Thanks to a new study by AfrAsia Bank and New World Wealth, which looked at South Africa’s wealthiest directors, chief executive officers, chairmen and chief financial officers amongst other things, we know how they splash the cash.
Who’s keen to hazard a guess at what their most popular hobby would be?
Congrats if you guessed golf, which might explain why we have so many top-notch courses in this country.
TimesLIVE with the deets:
“Based on the feedback from wealth managers and other high net-worth individual intermediaries … golf is especially popular among the wealthy in SA,” said Andrew Amoils, head of research at New World Wealth.

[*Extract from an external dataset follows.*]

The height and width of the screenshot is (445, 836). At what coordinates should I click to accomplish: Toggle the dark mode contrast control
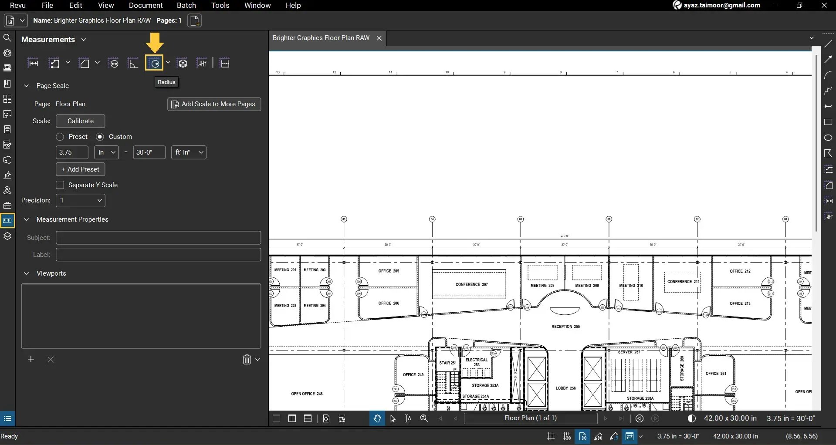pos(691,418)
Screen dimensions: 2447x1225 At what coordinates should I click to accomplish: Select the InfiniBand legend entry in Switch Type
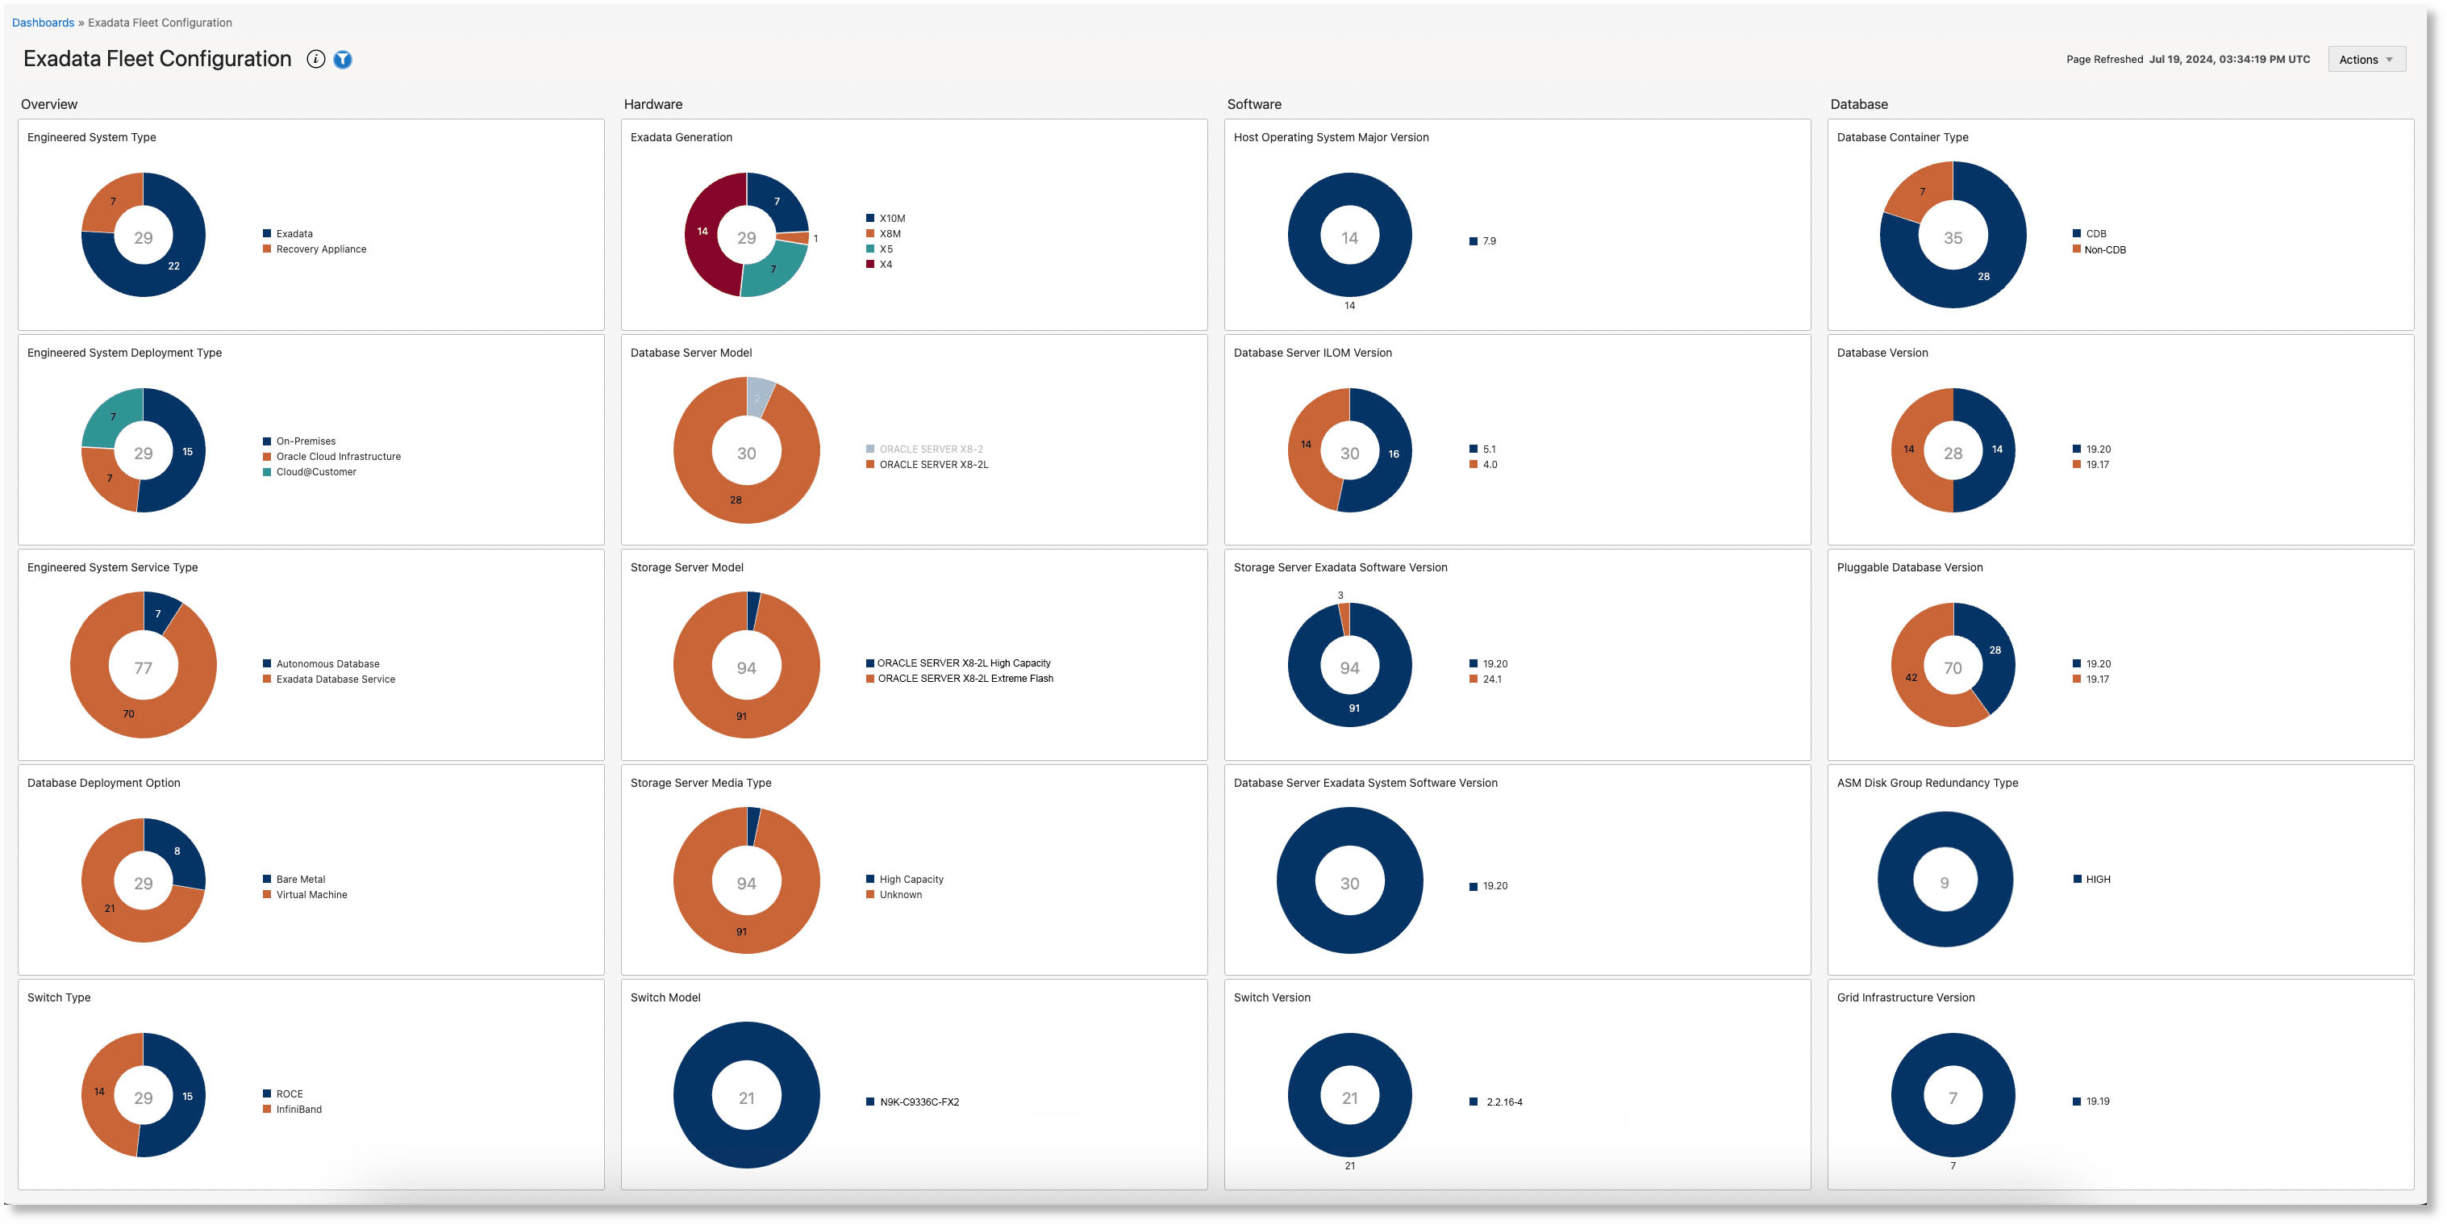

According to the review, SA is home to some of the best golf courses in the world, including Fancourt Links, the Gary Player course at Sun City and Leopard Creek [below].
“Golf has always been a popular sport for SA’s wealthy, especially those who are retired,” said Amoils.
The review found golf was particularly popular because the money brigade chose to live on exclusive golf estates such as Zimbali and Fancourt.
Other popular hobbies included art collecting, mountain biking, cycling and horses, all of which are generally pretty pricey pursuits.
Oh, don’t forget yachting and sailing, skiing (the slopes in Europe are just divine this time of year, darrrling), flyfishing and hunting.
Then there are the collectables, like artworks and fine wine:
“Collectables include any luxury item that holds its value reasonably well over time. The global top-end art market is valued at around US$75bn. African art accounts for around US$1bn of this, with US$450m [R5.5bn] held in South Africa specifically,” the review stated.
Artworks by Irma Stern [below], whose work fetches up to R30m a painting, and Gerard Sekoto are among the favourites of the wealthy.
“According to our in-house indices, South African fine art prices have risen by 28% over the past 10 years [in dollar terms]. Global fine art prices have risen by 12% over the same period,” said Amoils.
Throw in classic car collecting and classic watches, like those of Patek Philippe, Breguet and Vacheron Constantin, and you’re ready to mix with the wealthy.
Does a 2004 VW Polo count as a classic car yet? Asking for a friend.